CLARiiON NVRAM

CLARiiON NVRAM

I was wondering if there was a website out there which listed some of the many non-standard RAID levels. I found one here.

It’s a good read. I’ll often follow up by diving into more specific web descriptions of the items on this list.  Inevitably I’ll read a description which compares itself to CLARiiON RAID, and sometimes CLARiiON gets labeled as an “NVRAM-based solution”. This is misleading. It makes it sound like CLARiiON storage processors are loaded up with gigabytes of non-volatile RAM memory. That’s not true.

Historically there’s always been a small NVRAM component inside every CLARiiON product. But it’s not for performance acceleration.

It’s for data integrity acceleration.

NVRAM versus Write Cache

I’m fairly confident that the authors referring to CLARiiON are using the word NVRAM to describe the CLARiiON write cache. The CLARiiON write cache was not implemented using NVRAM parts, but it certainly does provide for performance acceleration. Exactly how would make a good blog topic.
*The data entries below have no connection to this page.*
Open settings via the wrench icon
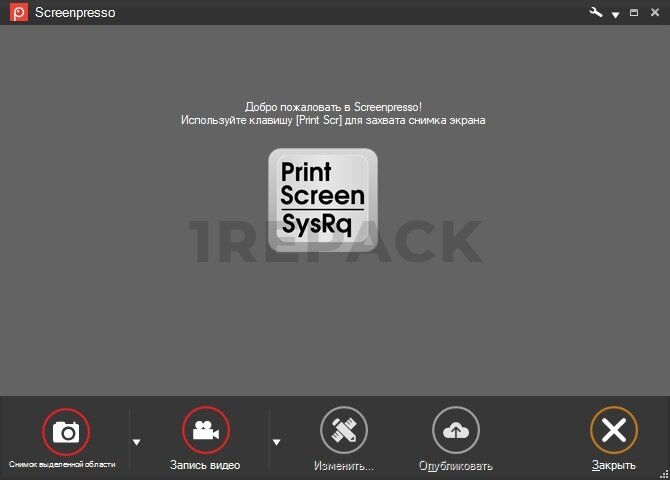Image resolution: width=670 pixels, height=480 pixels. [x=597, y=12]
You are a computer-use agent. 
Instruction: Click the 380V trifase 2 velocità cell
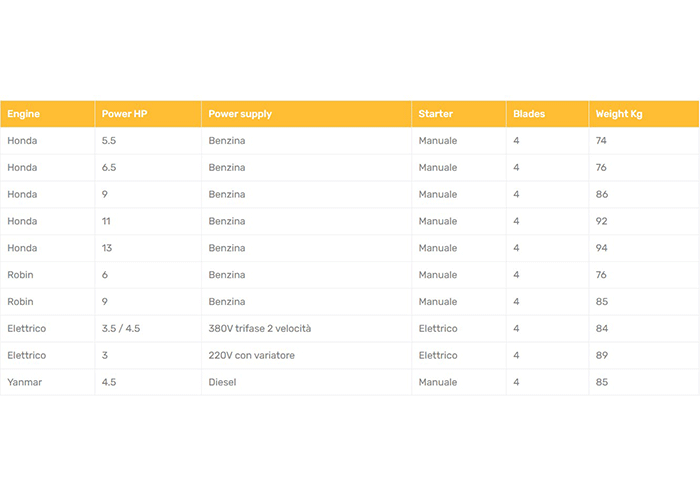(306, 328)
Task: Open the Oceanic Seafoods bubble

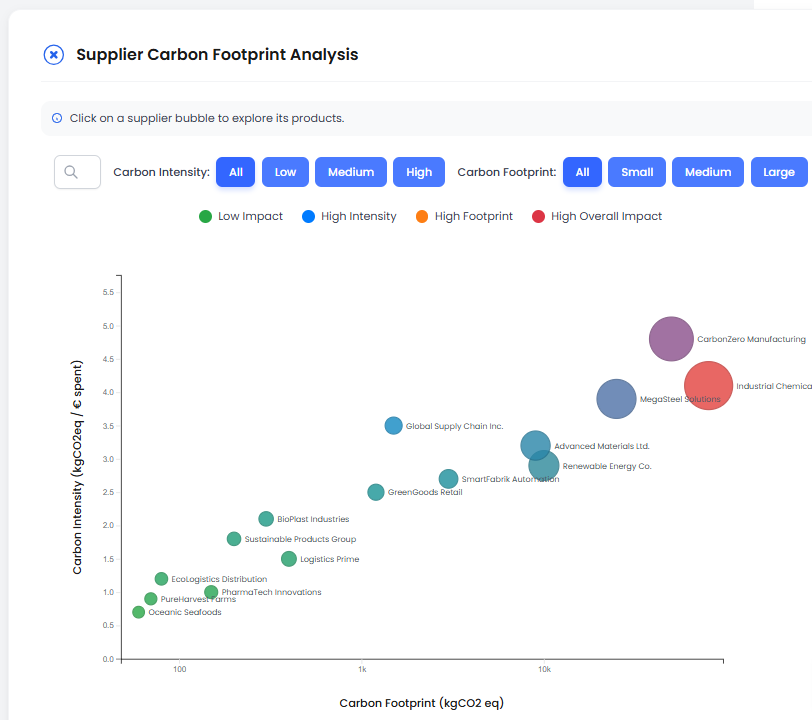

The CLARiiON NVRAM actually pre-dates the CLARiiON write cache. As far as I know it’s been present on every version of CLARiiON hardware ever built.  It’s used for data integrity purposes.  So in essence, the CLARiiON developers gave priority to data integrity acceleration before performance acceleration.  It does no good for a storage system to be fast and wrong (or fast and broken). The write cache came later.

Interrupted Writes

Given that write operations to a RAID-5 block device end up writing data in one location and updating parity in another location, it’s clear that interrupted writes can cause parity integrity problems. Should an event such as a power failure occur, it’s quite likely that in-flight writes won’t complete, and the parity for a given write could be incorrect. Incorrect parity, if left undetected, can lead to data loss. The “Parity Lost and Parity Regained” paper points out that in some implementations it can lead to data corruption. The longer that incorrect parity lingers, the more chance for problems to occur.

Scubbing can fix incorrect parity, but not right away.  It’s better to fix the incorrect parity as soon as possible after a failure.  Enter the NVRAM, which is a persistent memory part which can retain meta-data through a power failure. Its role is to accelerate the correction of interrupted writes.

Data Integrity Acceleration

A design decision was made to insert a small entry into an NVRAM just before a new write was committed to disk. This entry consisted of (a) the LUN number, (b) the block address, and (c) the size of the write. When both data and parity were successfully updated, the entry was removed from the NVRAM.  If a power failure or other type of system failure occurred, the entry would be remain in the NVRAM.

Upon system restart, this NVRAM would be examined before allowing any I/O or scrubbing to occur. The system must be smart enough to recognize that the NVRAM is authentic (e.g. the storage processor wasn’t swapped out). The NVRAM entries are traversed, parity is examined, and any inconsistencies are cleaned up before further problems have a chance to occur. I/O is then allowed to resume. Scubbing is not required to “find” the inconsistencies.

I’m leaving out some details about validating the NVRAM is correct, failover considerations, and NVRAM replacement, but I think you get the picture.  NVRAM is yet another foundational data integrity feature present in CLARiiON since the beginning.

NVRAM and Disk Failures

One good question that often arises with the use of this technique revolves around disk failures.  If a disk failure occurs, followed by a power failure, won’t parity be impossible to repair? It’s a good and valid question.

In the case of disk failures CLARiiON stops putting entries into the NVRAM, because it stops updating parity.  This technique, known as “parity shedding”, will be a topic for a future post.

Steve